- Short task 1
From the L-TLIP funding call, copy the passage between "Generative AI is" and "for funded teams.", inclusive.
- Short task 2
Rewrite all of the stored entries below, changing "shopping bag" to "shopping cart" and leaving everything else unchanged.

- Source extract

------

Call for Expression of Interest (EOI) - Fall 2025

Introduction

Generative AI is reshaping the way students learn, teachers teach, and universities assess achievement. Building on a three-pillar vision -- Pedagogic Innovation; Scholarship of Teaching and Learning; Inter-disciplinary Collaboration -- we are launching a Large Teaching and Learning Innovation Projects (L-TLIP) funding stream to help the HKUST community experiment, evaluate, and scale evidence-based AI pedagogy. This new L-TLIP funding scheme emphasises cross-departmental collaboration, AI Future Playground support, and ethical GenAI use for funded teams.

Each L-TLIP award funds a cross-disciplinary team of faculty and students-as-partners to design, build, and pilot a concrete AI-driven teaching solution that tackles a clearly defined HKUST learning challenge. By the end of the three-year project, the team must deliver a functioning, classroom-ready tool or practice that is used in multiple courses spanning at least two academic departments or discipline domains, together with rigorous evidence that it improves one or more of the following:

  1. Cognitive outcomes: gains in understanding, application, or knowledge transfer;
  2. Affective outcomes: shifts in motivation, confidence, belonging, or well-being;
  3. Assessment practices: improves in the validity, integrity, or efficiency of grading and feedback.

The solution must employ generative-AI technologies, large-language models, multimodal systems, and/or agent frameworks, as authentic pedagogical instruments, embedding ethical and privacy-conscious design from day one. Scholarly output is expected, but the primary deliverable is a scalable, evidence-based tool or practice demonstrably beneficial across disciplines at HKUST.

------

- Stored items
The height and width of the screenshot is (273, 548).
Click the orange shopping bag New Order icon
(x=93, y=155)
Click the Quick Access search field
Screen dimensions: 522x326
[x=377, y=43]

------

- Expected output 1
Generative AI is reshaping the way students learn, teachers teach, and universities assess achievement. Building on a three-pillar vision -- Pedagogic Innovation; Scholarship of Teaching and Learning; Inter-disciplinary Collaboration -- we are launching a Large Teaching and Learning Innovation Projects (L-TLIP) funding stream to help the HKUST community experiment, evaluate, and scale evidence-based AI pedagogy. This new L-TLIP funding scheme emphasises cross-departmental collaboration, AI Future Playground support, and ethical GenAI use for funded teams.

- Expected output 2
The height and width of the screenshot is (273, 548).
Click the orange shopping cart New Order icon
(x=93, y=155)
Click the Quick Access search field
Screen dimensions: 522x326
[x=377, y=43]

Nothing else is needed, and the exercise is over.